▶ Objective 1:
Please reproduce the passage on decorum and street art word for word, starting with "By strictly controlling" and going on through "and their function.".
▶ Objective 2:
Extend the passage on decorum and street art with new text that follows on from its final sentence.

▶ Source text:

##############################

By strictly controlling acceptable activities in public spaces, policies of decorum also erode conviviality even among members of non-marginalized groups. Freely using public spaces for leisurely activities is key to community building. After homes and work venues, places such as piazzas, squares, streets, and parks provide an ideal context where to meet at little or no cost others.[33] This, in turn, is crucial for building and sustaining inter-personal connections. By imposing severe restrictions on uses of public spaces, policies of decorum are threatening public places and their function.

Through the authoritarian control that they exercise on the urban citizen, regulations of decorum tend to erode spontaneity in urban everyday interactions. In the last few decades, plenty of research has shown the close connection between eclectic uses of public spaces and satisfactory urban lives.[34] According to prominent theorists, such as Jane Jacobs and William H. Whyte, the goal of cities is to provide the conditions for positive spontaneity that is linked to the joy of being in public.[35] Carefully managed urban spaces, many agree, “create urban life that feels commercialized and homogenized, without a sense of authenticity.”[36] By preventing spontaneous uses of public spaces, politics of decorum creates Disney World like environments: clean, safe, but fundamentally inauthentic. To state it as a slogan, decorum is killing our urban public spaces. In the following section, I explain how street art counters such a negative tendency, by questioning policies of decorum.

4. Street art and spontaneity

Policies of decorum had importantly targeted modern graffiti since their early days. Even today, writing and other forms of street art are critical focuses of such policies.[37] This is not mere chance. In effect, motivations behind aggressive anti-graffiti policies that different cities around the globe adopt are clear. Street art is grounded on an understanding of and an attitude toward urban public space that are at odds with those informing policies of decorum. Creating street art depends on the possibility of freely using the city’s visible surfaces, in spite of regulations, laws, and norms about appropriate behavior and suitable appearances in urban aesthetics. With its works, street art hijacks and appropriates the urban landscape, if only temporarily. In this sense, an analysis of the politics of aesthetics as I developed above is essential to develop a full-fledged understanding of that specific urban art-kind.

##############################

(Element lookup records)
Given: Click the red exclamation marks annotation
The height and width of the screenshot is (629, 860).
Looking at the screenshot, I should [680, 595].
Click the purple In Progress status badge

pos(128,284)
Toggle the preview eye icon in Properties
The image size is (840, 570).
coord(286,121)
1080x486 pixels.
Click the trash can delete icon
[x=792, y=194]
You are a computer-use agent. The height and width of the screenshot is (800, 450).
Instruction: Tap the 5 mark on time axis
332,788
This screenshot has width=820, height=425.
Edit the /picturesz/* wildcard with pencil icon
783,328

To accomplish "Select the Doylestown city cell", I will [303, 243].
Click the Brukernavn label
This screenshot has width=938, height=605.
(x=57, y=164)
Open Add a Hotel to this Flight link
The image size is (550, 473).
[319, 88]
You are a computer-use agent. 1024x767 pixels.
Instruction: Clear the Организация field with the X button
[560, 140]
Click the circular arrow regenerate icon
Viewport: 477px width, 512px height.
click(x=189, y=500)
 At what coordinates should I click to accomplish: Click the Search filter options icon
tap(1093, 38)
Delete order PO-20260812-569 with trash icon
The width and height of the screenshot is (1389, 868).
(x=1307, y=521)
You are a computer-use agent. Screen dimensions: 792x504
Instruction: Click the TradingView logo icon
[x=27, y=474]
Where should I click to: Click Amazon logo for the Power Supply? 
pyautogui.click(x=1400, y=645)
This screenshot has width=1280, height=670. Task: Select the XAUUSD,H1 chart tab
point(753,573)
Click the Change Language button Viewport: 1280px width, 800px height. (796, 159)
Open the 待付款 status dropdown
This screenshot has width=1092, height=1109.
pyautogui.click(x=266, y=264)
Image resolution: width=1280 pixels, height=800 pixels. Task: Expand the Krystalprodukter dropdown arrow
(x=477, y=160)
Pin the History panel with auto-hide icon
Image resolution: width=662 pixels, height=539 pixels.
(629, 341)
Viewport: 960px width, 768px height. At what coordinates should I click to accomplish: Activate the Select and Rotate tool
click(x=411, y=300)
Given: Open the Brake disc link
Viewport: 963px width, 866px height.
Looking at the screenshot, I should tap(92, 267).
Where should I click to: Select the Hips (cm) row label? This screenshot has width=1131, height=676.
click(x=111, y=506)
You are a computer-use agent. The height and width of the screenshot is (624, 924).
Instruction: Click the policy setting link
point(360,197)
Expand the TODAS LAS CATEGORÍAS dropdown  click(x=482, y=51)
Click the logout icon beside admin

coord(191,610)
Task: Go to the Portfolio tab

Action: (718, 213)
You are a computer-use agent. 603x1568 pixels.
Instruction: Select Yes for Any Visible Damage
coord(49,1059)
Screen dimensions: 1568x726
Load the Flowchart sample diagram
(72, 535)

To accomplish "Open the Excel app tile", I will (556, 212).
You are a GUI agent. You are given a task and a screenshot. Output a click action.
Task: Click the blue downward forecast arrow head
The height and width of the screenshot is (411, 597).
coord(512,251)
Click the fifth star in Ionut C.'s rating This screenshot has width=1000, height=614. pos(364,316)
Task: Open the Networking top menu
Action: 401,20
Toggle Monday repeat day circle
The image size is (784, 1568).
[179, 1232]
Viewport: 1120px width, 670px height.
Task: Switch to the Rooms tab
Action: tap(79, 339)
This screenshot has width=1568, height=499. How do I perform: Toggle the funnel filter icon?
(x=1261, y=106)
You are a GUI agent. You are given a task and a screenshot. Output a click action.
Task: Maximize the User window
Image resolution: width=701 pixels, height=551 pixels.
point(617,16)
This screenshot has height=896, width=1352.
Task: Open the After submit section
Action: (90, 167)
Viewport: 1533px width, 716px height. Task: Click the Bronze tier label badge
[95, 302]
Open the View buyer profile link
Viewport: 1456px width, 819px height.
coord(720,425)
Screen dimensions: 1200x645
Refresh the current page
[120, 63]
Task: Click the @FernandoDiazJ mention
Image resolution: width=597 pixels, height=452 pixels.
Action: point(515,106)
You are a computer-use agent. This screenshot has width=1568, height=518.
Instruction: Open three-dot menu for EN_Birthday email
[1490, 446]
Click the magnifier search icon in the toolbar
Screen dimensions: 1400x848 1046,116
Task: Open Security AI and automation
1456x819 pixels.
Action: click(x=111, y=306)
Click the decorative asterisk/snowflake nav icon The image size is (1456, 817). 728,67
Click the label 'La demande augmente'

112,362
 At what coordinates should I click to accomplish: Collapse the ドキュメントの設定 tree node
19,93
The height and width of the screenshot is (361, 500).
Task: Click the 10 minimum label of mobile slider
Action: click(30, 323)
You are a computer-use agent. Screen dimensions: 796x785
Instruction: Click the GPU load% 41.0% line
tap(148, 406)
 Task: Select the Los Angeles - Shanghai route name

##############################

▶ Expected answer 1:
By strictly controlling acceptable activities in public spaces, policies of decorum also erode conviviality even among members of non-marginalized groups. Freely using public spaces for leisurely activities is key to community building. After homes and work venues, places such as piazzas, squares, streets, and parks provide an ideal context where to meet at little or no cost others.[33] This, in turn, is crucial for building and sustaining inter-personal connections. By imposing severe restrictions on uses of public spaces, policies of decorum are threatening public places and their function.

▶ Expected answer 2:
As an artform that directly and explicitly engages with norms about visibility in public spaces, street art essentially connects with Rancière’s distribution of the sensible. Among scholars interested in urban creativity, Martin Irvine is arguably the first one to conceptualize street art in terms of Rancière’s key notion.[38] By building on Irvine’s insight, in my previous work I argue that street art essentially engages those norms in distinct ways; it subverts them. In effect, street art subverts the city’s order of visibility insofar as it transgresses social norms regulating uses and functions of urban space.[39]

As we have seen, an important aspect of dominant hierarchies of urban aesthetics revolves around the notion of decorum. By appealing to such a notion and its utilitarian implications, authorities justify a tight control on forms of expressions in the public domain, while favoring corporate interests with its regulations. As a spontaneous gift created by freely using urban space, street art calls into question that imposed order at least in two senses. First, street artists express themselves freely, that is, in ways that exceed those official styles and visual languages that the authorities allow. Second, genuine works of street art refute the logic of profit that drives modern metropolises and one of its foundations, that is, private property.[40]

With their colorful forms and witty designs, street artists introduce a splash of unprompted creativity in our urban lives, the visual equivalent of an improvised jazz solo on the city walls (Figure 3). This, in turn, challenges policies of decorum in urban aesthetics while effectively contrasting their exclusionary nature. As outsiders, often criminalized and persecuted, street artists literally broaden the spectrum of groups and individuals allowed to express themselves in urban public spaces. It is in this sense that street art provides us with an antidote to the strictures imposed by political realists: It shows us alternative and more spontaneous ways to use urban public spaces.

Figure 3. Throw-ups at the Pisa train station. Photo courtesy of the artists.

In general, philosophers interested in spontaneity and the arts emphasize the aesthetic relevance of skillful spontaneity.[41] For instance, Andy Hamilton argues that, in spontaneous musical creations, such as jazz improvisations,  “emotional expression … is more direct than in its composed counterpart.”[42] As legendary jazz pianist Bill Evans suggests, something similar could be said about spontaneous forms of visual art.[43] Styles of painting, such as Chinese ink painting, do not allow for corrections. In turn, this makes deliberation impossible. As a result, the gestures of an ink painter are instinctive in ways that are powerfully expressive.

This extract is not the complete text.